Swap "label" for "caption" throughout the material below and write it out again with no other changes, leaving out the pictures.

Start of DATA SHOWN

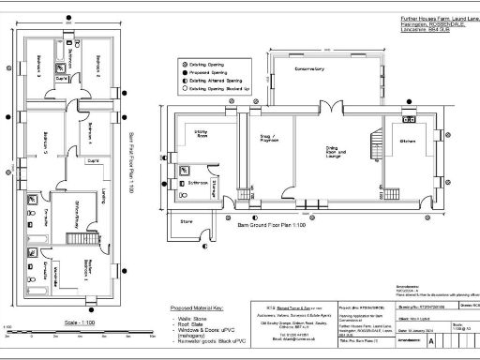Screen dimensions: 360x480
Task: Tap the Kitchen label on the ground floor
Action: point(408,140)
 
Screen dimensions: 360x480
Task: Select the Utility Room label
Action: point(201,136)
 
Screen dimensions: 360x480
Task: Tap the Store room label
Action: point(186,222)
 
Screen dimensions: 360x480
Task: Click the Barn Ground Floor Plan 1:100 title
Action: point(272,227)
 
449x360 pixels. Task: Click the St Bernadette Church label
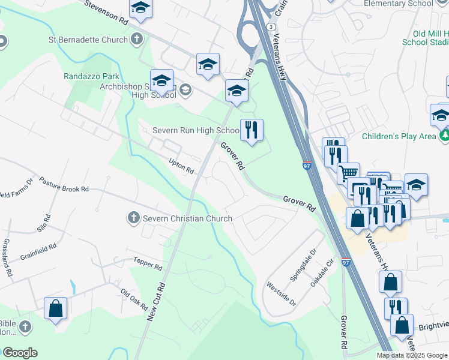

End of DATA SHOWN

• SOLUTION FOR THIS PROBLEM
Screen dimensions: 360x480
Task: Tap the Kitchen caption on the ground floor
Action: point(408,140)
 
Screen dimensions: 360x480
Task: Select the Utility Room caption
Action: point(201,136)
 
Screen dimensions: 360x480
Task: Tap the Store room caption
Action: point(186,222)
 
Screen dimensions: 360x480
Task: Click the Barn Ground Floor Plan 1:100 title
Action: point(272,227)
 
449x360 pixels. Task: Click the St Bernadette Church caption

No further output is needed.